"The camera is an instrument that teaches people how to see without a camera." - Dorothea Lange

Sunday, September 27, 2009

judith joy ross

"When I look at somebody, I think about their past and what their future could be, as well as what I'm seeing right now.

A good story in a picture is much better than being alive. Being alive is complicated and hard, but a good picture — I can get lost in it." – JJR

One of the photographers in the "Picturing Childhood" exhibit at the Nelson-Atkins who is not terrifically well known is Judith Joy Ross. I thought it might be nice to feature her here so that you can learn a bit more about her.


Ross [now 63], is known in photography circles for her tenderly attentive, black-and-white portraits of people, often children, who seem to radiate a soulful vulnerability. She generally works in series, motivated by a sense of civic inquiry and a keen curiosity about individual emotional lives.

Since the early 1980's, she has photographed children at a swimming hole in Pennsylvania, visitors to the Vietnam Veterans Memorial in Washington, members of Congress and their aides, and soldiers waiting to be shipped off to fight in the Persian Gulf war.

The Hazleton schools series [which is represented in the Nelson-Atkins exhibition] arose out of her concerns about children's welfare, and by extension, the welfare of the adults they become.

"It's so silly, but I basically thought people would be willing to pay more taxes if they could just remember what it was like to be a kid," she said. "And I thought if they could remember that, they'd also treat each other better."
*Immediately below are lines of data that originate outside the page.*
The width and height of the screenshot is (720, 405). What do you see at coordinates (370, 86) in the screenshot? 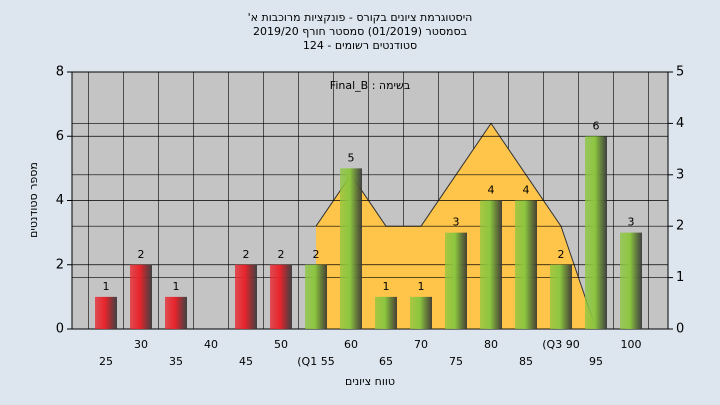
I see `annotation: בשימה : Final_B` at bounding box center [370, 86].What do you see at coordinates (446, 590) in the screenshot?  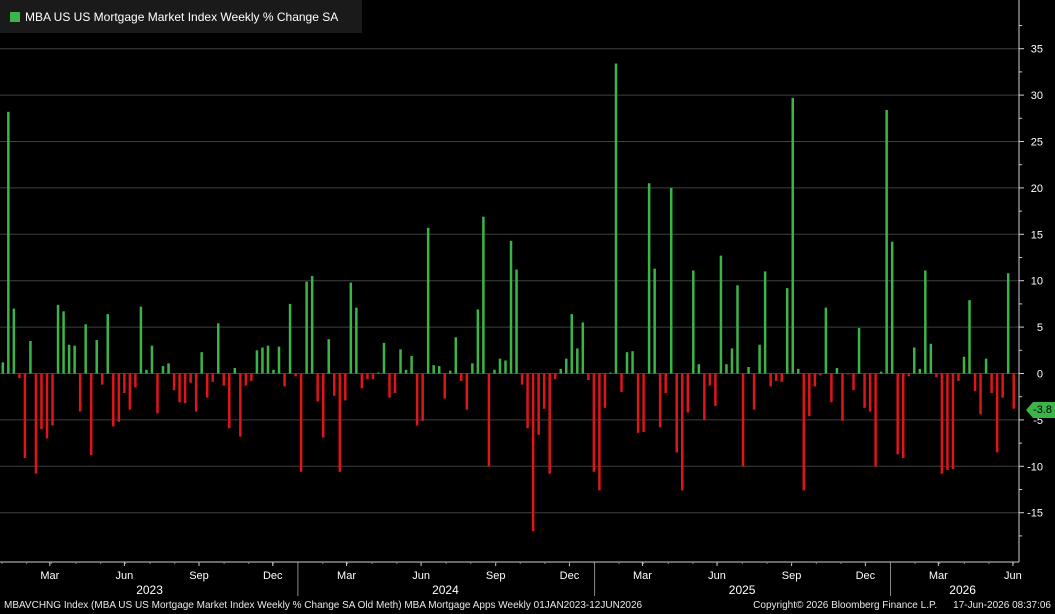 I see `x-year-label: 2024` at bounding box center [446, 590].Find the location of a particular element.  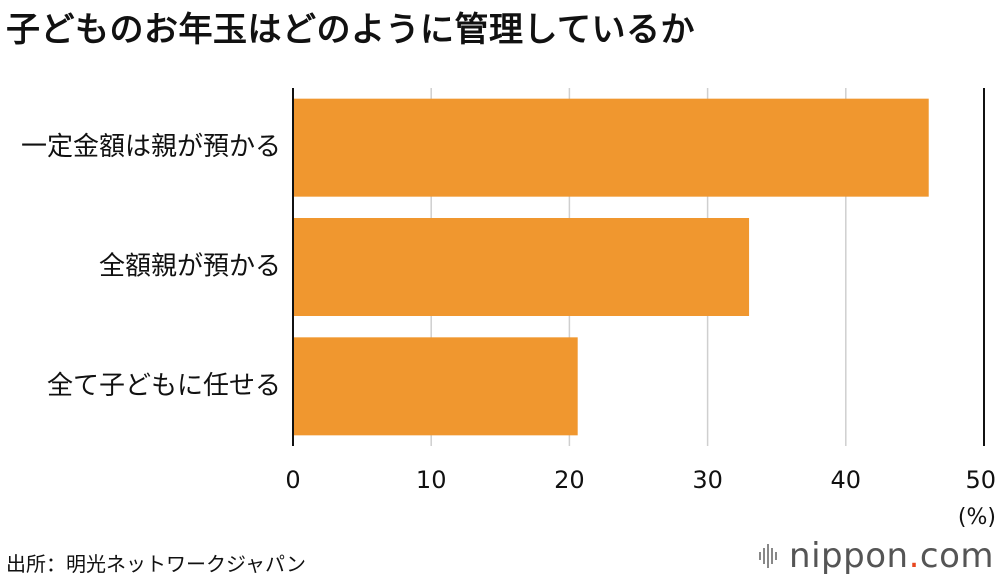

nippon-logo: nippon.com is located at coordinates (876, 556).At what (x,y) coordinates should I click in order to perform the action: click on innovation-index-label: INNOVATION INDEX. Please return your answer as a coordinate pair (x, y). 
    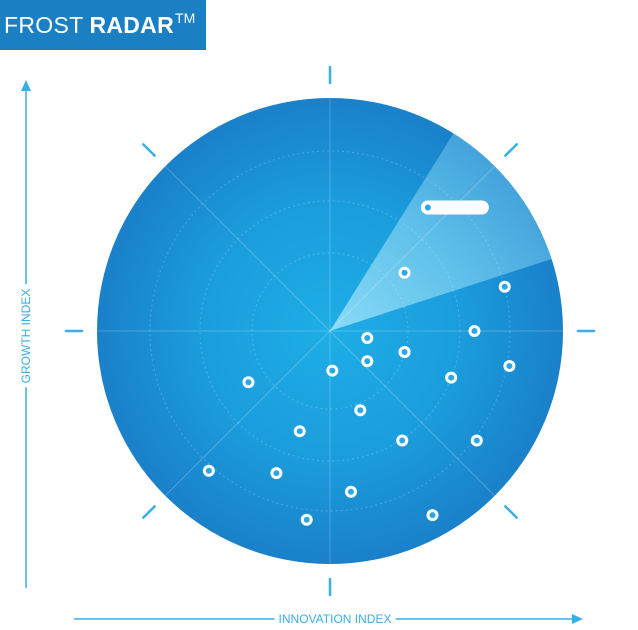
    Looking at the image, I should click on (335, 619).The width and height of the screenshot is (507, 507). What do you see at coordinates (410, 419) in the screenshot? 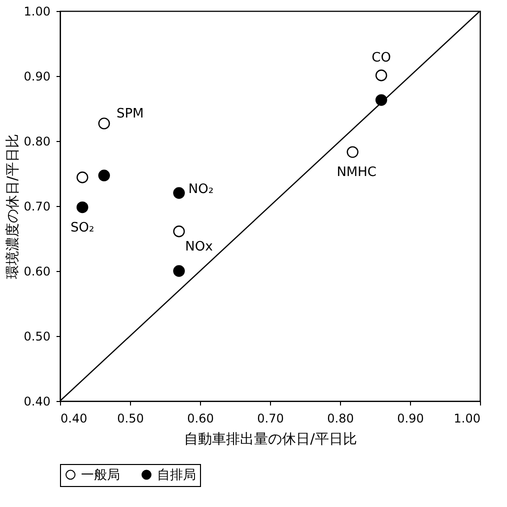
I see `x-tick-label: 0.90` at bounding box center [410, 419].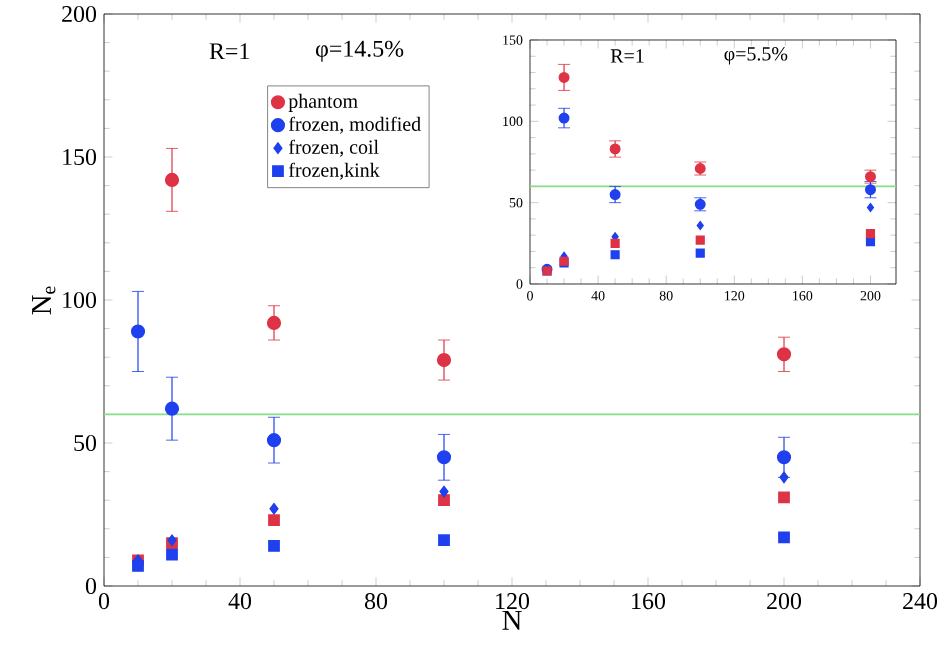  What do you see at coordinates (513, 602) in the screenshot?
I see `x-tick-label: 120` at bounding box center [513, 602].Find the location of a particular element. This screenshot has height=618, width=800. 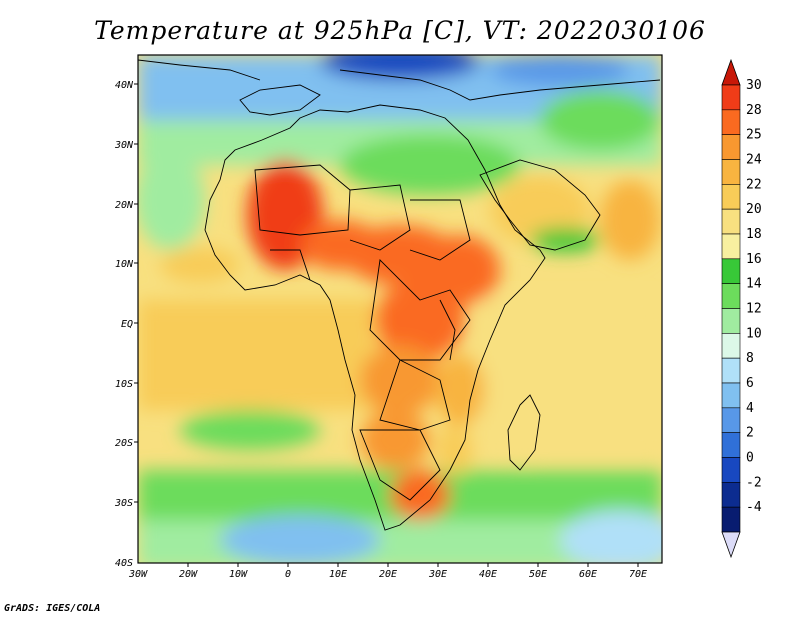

She decided to return to Hazleton to photograph in the public schools that she had attended in the late 1950's and 60's and where her mother had studied in the 20's.


"That's how it became personal," she said. "I feel like these pictures are my childhood. This isn't me, but it is me."

"I started in the junior high school, and I was terrified," she recalled. "I thought, these kids are going to eat me alive." Back then Ross had a disorder similar to Tourette's syndrome that caused her to make involuntary sounds and movements. But on her first day at the school, all of her tics disappeared; instead, she developed double vision and could barely speak above a whisper.

"I had to drive home with a tissue stuffed over one eye," she said, "but I was just so grateful that they had morphed into something socially acceptable."

Ross, a forthright woman with a reedy voice and intensely observant blue eyes, spent three years haunting the classrooms of her youth, accompanied by a bulky 8-by-10 view camera mounted on a tripod and a powerful strobe light on a separate stand.

For the most part, the students ignored her. "Not once was there anyone saying, 'Hey lady, take my picture!' " she said. But when she asked them to pose, they willingly obliged.

"I basically think people want to be recognized and appreciated," she said, "and when you put a big camera in front of them, they think, 'I must be interesting.' Meanwhile, I'm struggling, tripping over the tripod and putting a goofy black cloth on my head. Because we're both vulnerable, that person gives me more of themselves."

Ross has said that she never got to know the students personally and hasn't kept in touch with them; most have never seen the portraits she made.

"This is the way I work," she has said. "I'm in love with you intensely, and I don't ever have to see you again. I'm not big on intimacy, except in a visual way."








That visual intimacy extends to the prints themselves, which are small and have a level of detail fine enough to render the transparent fuzz on a teenage boy's chin. Using an arcane process, she makes the prints by sandwiching the negative with "printing-out paper," and exposing it to sunlight for a few minutes to a few hours. Later, she tones the prints with varying amounts of gold to produce shades of chocolate-y brown and soft, purplish grays.

Ross agrees that her photographs require careful looking, in part because each image contains within it a small, irreducible human story.

- From a NYT article by Mia Fineman, April, 2006

2 comments:

Max F. said...

the last image reminds me of diane arbus's Identical Twins photograph.. i like it!

Gloria Baker Feinstein said...

I agree! Especially if you think about what the Arbus twins grew up to look like!